The original head chef, Tom Cunanan, was given the James Beard Award for Best Chef in 2019 during his time at the restaurant. Like Patrice Cleary, Cunanan was born in the Philippines but moved to the United States as a child. According to his StarChefs bio, before Tom’s mother passed away, “he worked with her to carefully document all of her original recipes from the Philippines.” This became the influence for what later became Bad Saints.
As Jessica Sidman reports, the restaurant “gets its name from St. Malo, La., a long-destroyed coastal fishing village which was the first permanent Filipino settlement in what is now the U.S.” I plan on celebrating those early Filipino immigrants this October, which includes a trip to this Columbia Heights hole-in-the-wall.
Owners and chefs: Tom Cunanan and Paolo Dungca
When Tom Cunanan stepped down after five years as head Chef at Bad Saint, he wanted to start a Filipino restaurant of his own. As a result, he and fellow Filipino-American chef, Paolo Dungca, opened their new “fast-casual” Filipino-American food stall. An homage to Jollibee, a famous Filipino chicken chain, the stall “eccentrically blend[s] Filipino and American fast-food traditions” to create unique recipes such as Pogi Burgers on ube bao buns or T-bone steak chimichurri fries.
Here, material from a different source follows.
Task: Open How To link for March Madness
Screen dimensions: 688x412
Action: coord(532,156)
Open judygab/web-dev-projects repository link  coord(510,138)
Joseph Hernandez perfectly describes the meaning of the term Pogiboy: “a term of endearment which aunties from all walks of life generously shower upon pretty much every Filipino boy.” Translating to “handsome” or “cute boy” in Tagalog, Pogiboy captures the “playful and energetic” vibe that the owners were looking for. The name reminds me of my brother, one of said Filipino boys showered in “pogi” and “gwapo,” so I am excited to bring him here when he visits DC.
Location: online only
Owners and chefs: Cliff Wharton
Translating to mean “drunken pig,” Lasing na Baboy is one of many new “ghost restaurants.” These restaurants operate without a brick and mortar storefront and grew in popularity during the pandemic. Lasing na Baboy, as a delivery-only business, is based in the hotel kitchen of the Tabard Inn and relies on apps such as UberEats, DoorDash, and GrubHub to function. The mind behind Lasing na Baboy is chef Cliff Wharton who, like Cleary and Cunanan, was born in the Philippines but moved to the States as a toddler.
The short menu includes four entrees and five sides, making it easy to choose one of Wharton’s Filipino comfort foods. Each entree is served with baby bok choy and mushrooms, garlic rice, lumpia, and bibingka (baked rice cake) to make what Laura Hayes calls a “Filipino bento box.” The variety gives customers the opportunity to try a little bit of everything. With EagleBucks linked to GrubHub, I can definitely see a chicken adobo and garlic rice comfort meal in my near future.
Though this list is DC-specific, there are many more Filipino restaurants and markets in the surrounding DMV area, such as Kuya Ja’s Lechon Belly and Gwenies Pastries, which are run by the Maryland brother-sister duo, Javier and Stella Fernandez. I’m lucky enough to have Filipino cuisine in my life, so I hope that this month, and every month, AU students can get a taste of what I think is the best food in the world.